O que não funciona e por quê

Não adianta prescrever técnicas de mindfulness tradicionais para pacientes com TDAH não diagnosticado ou mal tratado. A prática de meditação sentada exige um nível de controle atencional que simplesmente não existe nesses cérebros. O resultado é frustração dupla: a pessoa acha que está falhando na técnica quando na verdade a técnica não foi desenhada para o perfil neurocognitivo dela. Modificações como mindfulness em movimento, meditação com apoio auditivo (sons de chuva, frequências específicas), ou sessões curtas de dois a três minutos são significativamente mais eficazes. Eu recomendo começar com apenas um minuto e aumentar progressivamente, não o contrário. Também não funciona exigir planejamento detalhado de longo prazo como estratégia compensatória. O cérebro com TDAH tende a ter dificuldades com visão temporal — o futuro distante parece abstrato e irrelevante. Planos com horizontes de três a seis meses são especialmente problemáticos. A solução é dividir tudo em blocos de uma a duas semanas com checkpoints semanais. O sistema funciona melhor quando é flexível o suficiente para ser ajustado semanalmente e não rígido o suficiente para gerar culpa quando não é seguido à risca.

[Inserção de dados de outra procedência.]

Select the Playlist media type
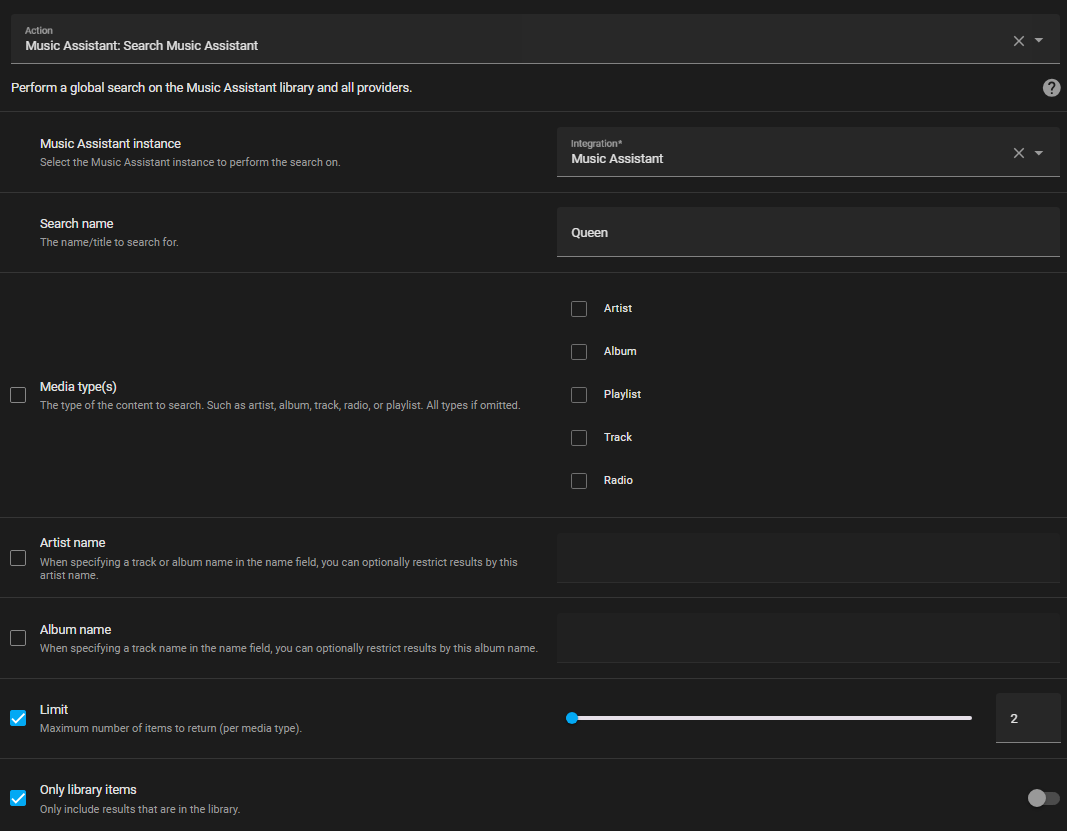This screenshot has height=831, width=1067. (578, 394)
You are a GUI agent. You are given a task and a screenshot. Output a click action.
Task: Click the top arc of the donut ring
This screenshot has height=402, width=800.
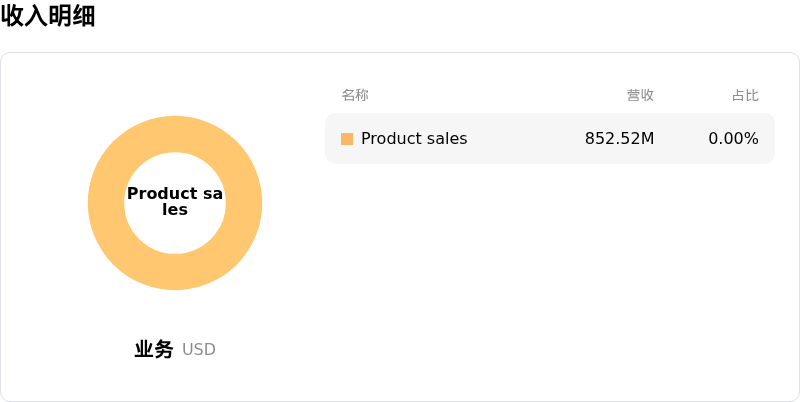point(175,134)
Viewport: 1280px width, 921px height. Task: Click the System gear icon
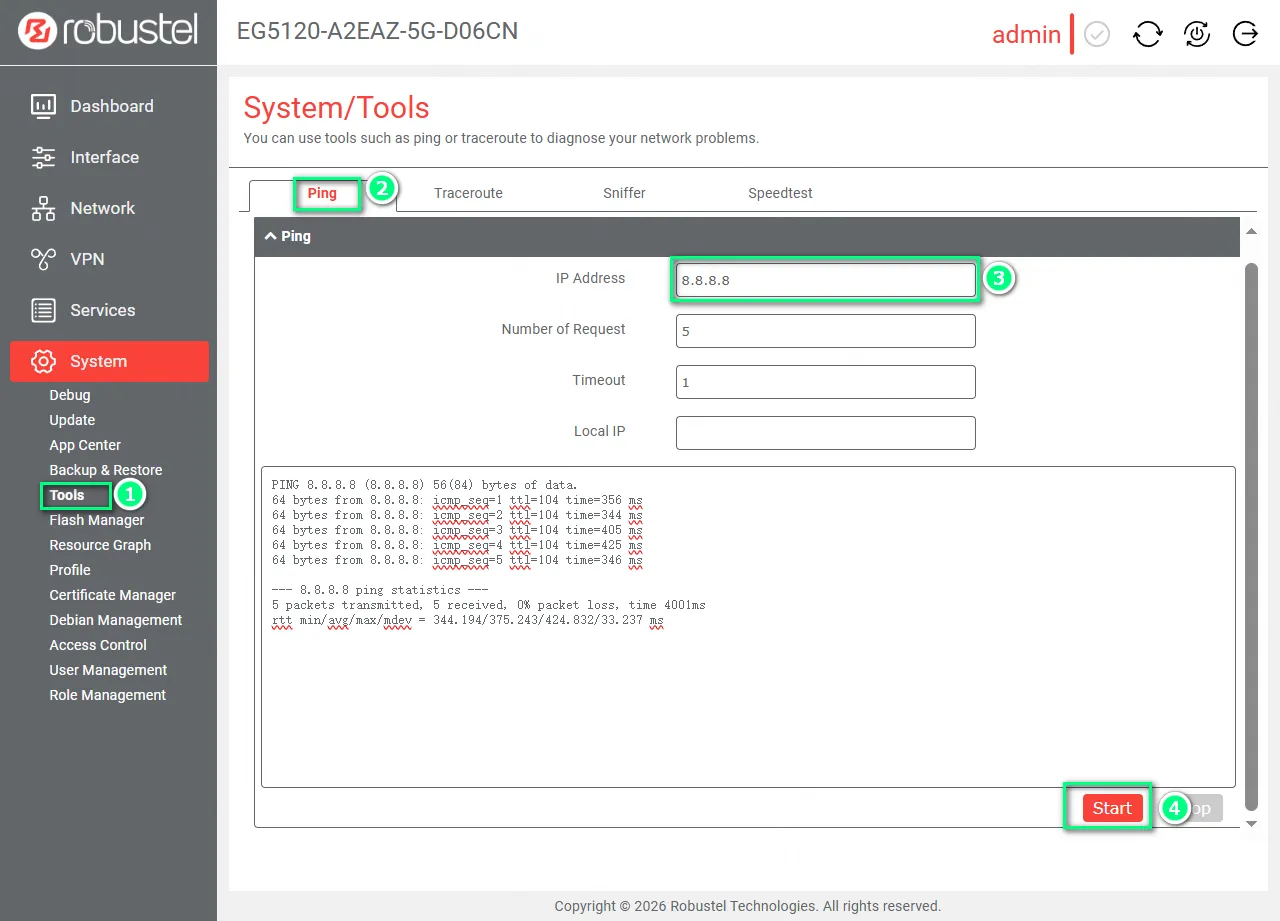click(x=43, y=361)
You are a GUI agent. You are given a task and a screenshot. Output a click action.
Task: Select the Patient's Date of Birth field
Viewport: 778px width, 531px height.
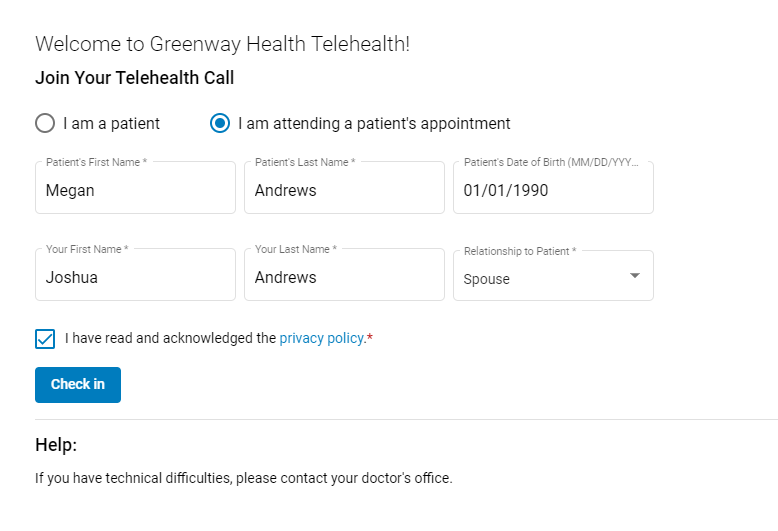[x=553, y=188]
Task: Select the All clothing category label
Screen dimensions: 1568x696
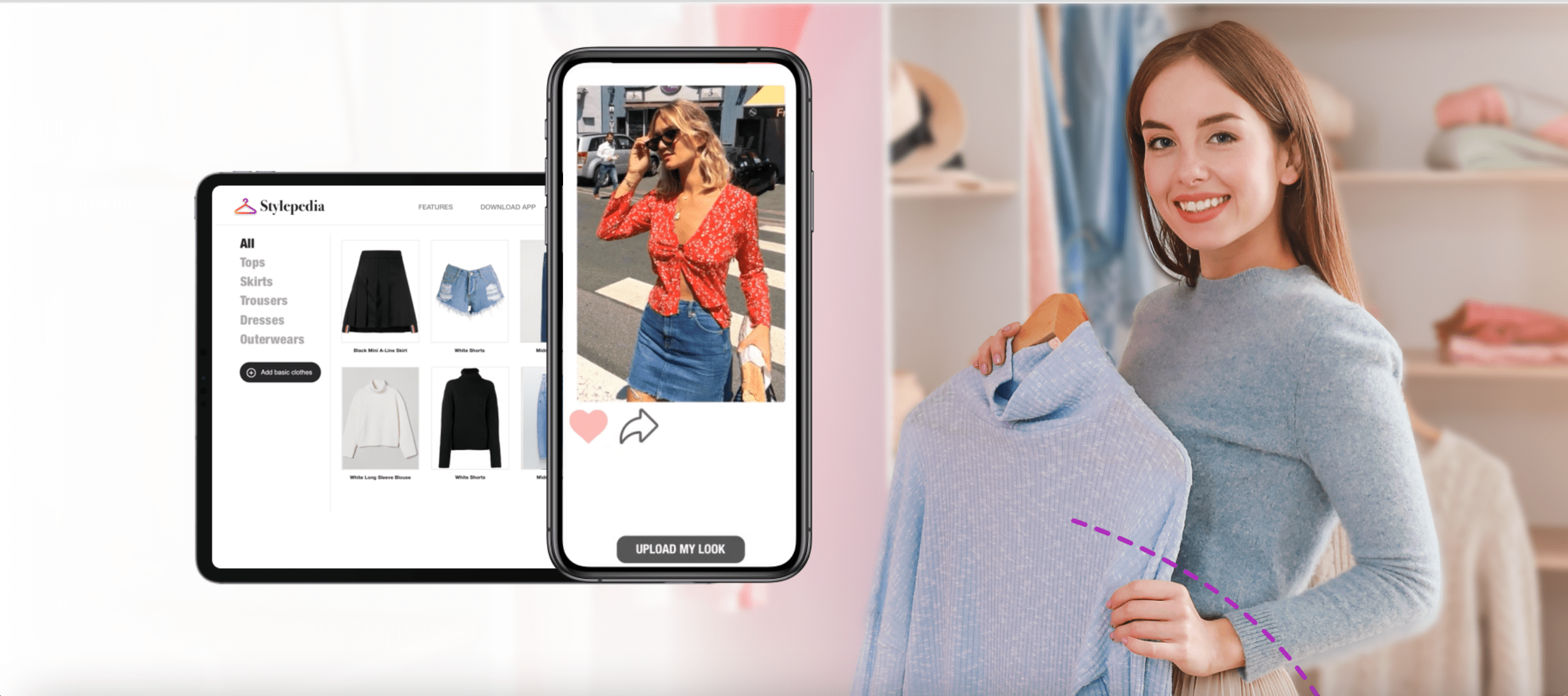Action: click(x=247, y=243)
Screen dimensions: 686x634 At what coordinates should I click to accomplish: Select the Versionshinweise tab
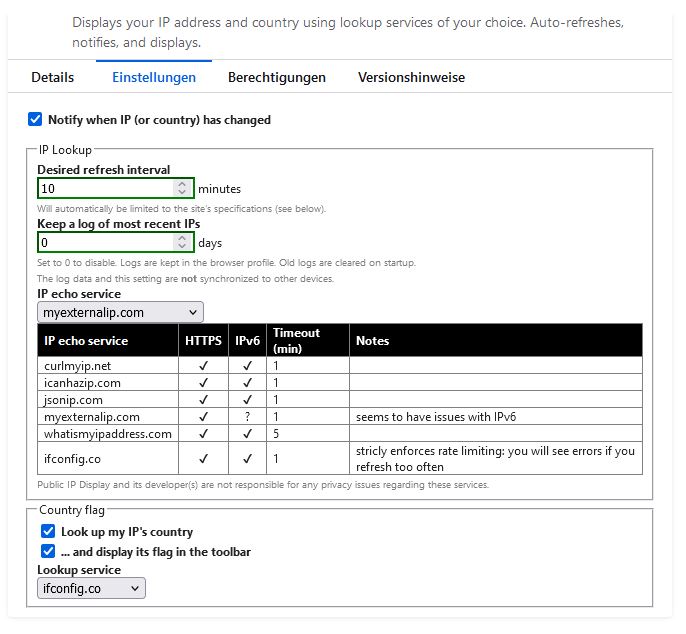point(411,77)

Sinais de que a abordagem está funcionando

A melhora não é linear. Os primeiros sinais de que o tratamento está no caminho certo costumam ser sutis. O paciente começa a completar tarefas que antes abandonava no meio. Relata menos crises de ansiedade em situações específicas. Consegue manter conversas mais longas sem se dispersar. Esses marcos acontecem tipicamente entre a quarta e a oitava semana de tratamento combinado. Se após oito semanas de tratamento adequado não houver melhora significativa em nenhuma dessas dimensões, é hora de reconsiderar o diagnóstico ou investigar comorbidades não detectadas. Transtorno de personalidade borderline, transtorno obsessivo-compulsivo, e déficits específicos de aprendizado podem mimetizar ou agravar ambos os quadros. Avaliação psiquiátrica de segunda opinião em casos de resposta inadequada não é sinal de fracasso — é parte do processo diagnóstico correto.

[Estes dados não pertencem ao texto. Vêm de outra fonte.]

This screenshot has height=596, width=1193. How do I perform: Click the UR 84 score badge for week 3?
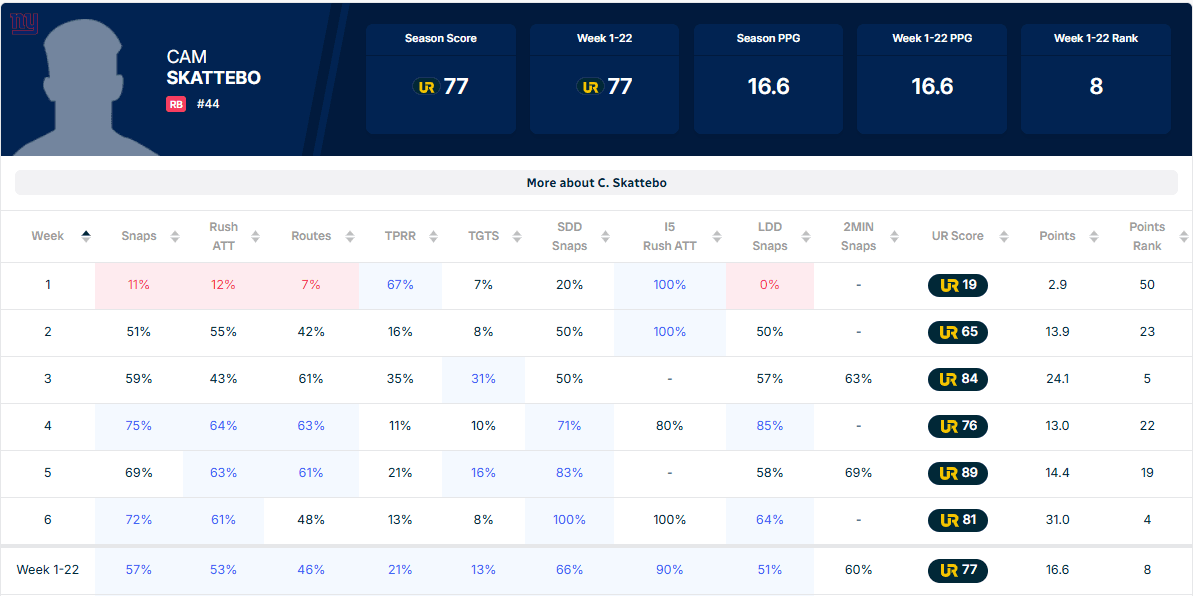click(x=957, y=379)
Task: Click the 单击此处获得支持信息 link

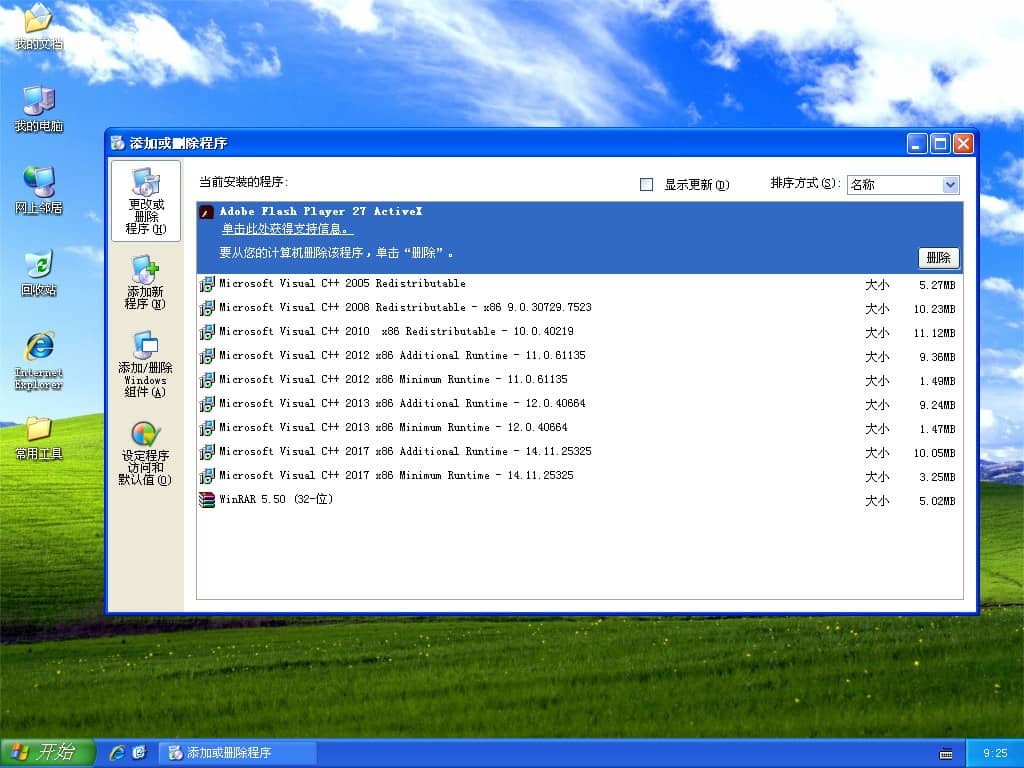Action: 287,230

A combinação de TDAH e ansiedade é complexa mas tratável quando abordada de forma integrada e paciente. O erro mais comum é tratar os sintomas isoladamente em vez de compreender a dinâmica entre eles. Cada caso é diferente e ajustes individuais são necessários. Consulte sempre um profissional de saúde mental qualificado para avaliação e acompanhamento personalizado.